Technology on the Farm


For decades any animal feeding on the farm was done with shovels or buckets. The cattle use about 3,000 pounds of feed per week, which equates to feeding about 30 scoop shovels per day! The hogs use another 2,000 pounds of feed per week.

I've never been afraid of work, so when I decided to add automation and internet capable devices to the farm, physical work was not the primary motivation for seeking upgrades. The two biggest factors that went into the decision was off-farm work schedules and available time.

Some of our new subscribers may not realize that we all have full-time off farm jobs in addition to the duties of running the farm, getting your orders ready and scheduling pickups!

The two primary people responsible for the meat animals, feed production and meat orders are myself and Tim Padgett. Both of us work rotating shift schedules at Monument Chemical in Brandenburg.

The good part of shift work is that it affords more off days and chunks of time for farm duties than a traditional schedule. It also provides several different opportunities per week when one or the other of us are passing by our freezer location in Brandenburg on the way to or from work to facilitate pickups.

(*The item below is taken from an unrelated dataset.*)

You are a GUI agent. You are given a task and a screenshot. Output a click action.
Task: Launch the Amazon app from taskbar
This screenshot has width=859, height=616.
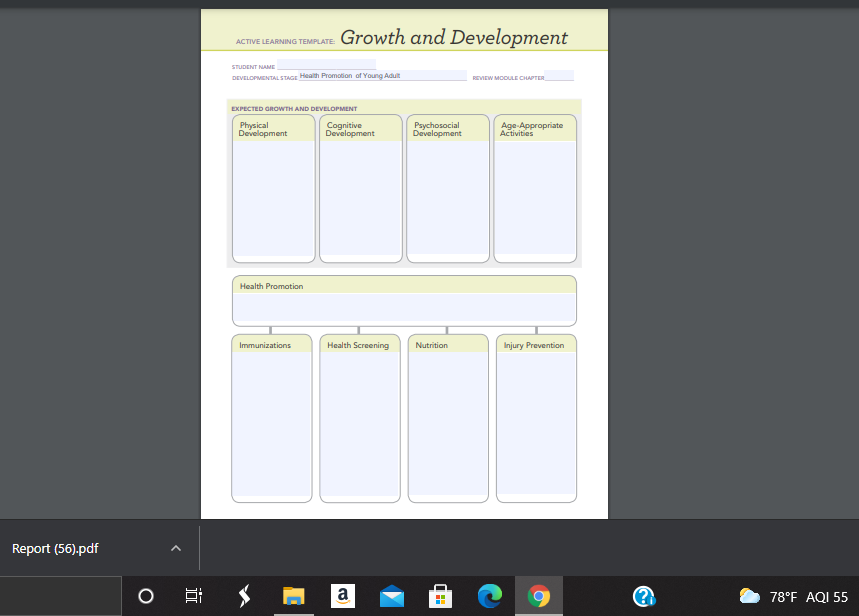342,595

The bad part of shift work is that there are some days, especially in winter, when I don't even have an opportunity to see any of the animals in the daylight! Tim and I work slightly different schedules, so some days one of us is off and one working, some days we're both off and some days, which are the worst, we're both working and have very little time to get our farm work done.

After nearly a year of planning and building, I finally got our feed system online last week. The system consists of the following components:

1. I added Wi-Fi to the barn and installed cameras to the feeding areas that allow me to monitor what's happening from anywhere. I can use these cameras to monitor feed levels and make sure all of the animals are moving around okay and look healthy. I can also see the winter feeding area for the breeding animals during the day and be sure they have adequate hay, which used to be impossible if Tim and I were both working day shift!

2. I installed new feed bins and augers for both the beef cattle and hogs. Previously, I had to shovel the feed for the cattle every day and fill the hog feeder with a partial mixer batch every other day. This meant that the tractor had to stay hooked to the mixer all the time or be hooked and unhooked all the time during planting and haying seasons. I can now store over two weeks worth of each type of feed in the bulk bins and feed it on demand.

3. I installed app controlled switches for the lights at both barns, both feeders, and all waterers (which monitors the water levels and sends an alert if there is a problem). Now I can not only see our feeders from anywhere on camera, but I can schedule our feeders to run at a set time each day or turn them on any time from our phones. If it's dark and I get an alert, I can turn the lights on and see what's going on remotely!

With the new system in place, I have cut down feed mixing from 3-4 times per week to 1-2 days every other week. This saves about 3 hours per week of time. Not physically feeding the animals every day cuts out another 3.5 hours per week.

This time savings allows me to take on other projects around the farm and have a little more time for family activities, which is definitely welcomed!

The system has also been better for the animals. Their feeding schedule is more uniform and predictable. (In the past, when I switched shifts, so did they!) Any problems with an animal's health is likely to be noticed sooner with us looking in on them a few times a day, which will lead to better care.

In the summer, a waterer failure could be disastrous in only a few hours. While I looked at it every day, my schedule still takes me away for the farm for 13+ hours at a time some days. I feel a lot better knowing I'll get a notification on my phone if a waterer quits working so I can find someone to check on it right away.

I realize that technology and automation is sometimes associated with factory farming, which many of our customers seek to avoid. However, I assure you that all our animals will always have space and freedom to move around and can make their own decisions about what to do with their days. They can eat when they want, drink when they want, sleep when they want, and run around and play when they want. (I watched the hogs play with a stick for about 20 minutes on camera just a few days ago!)

All of these improvements don't negatively impact the quality of life for our animals, but they greatly improve our quality of life. These improvements will allow Tim and I to be better caretakers for our animals and better husbands for our families.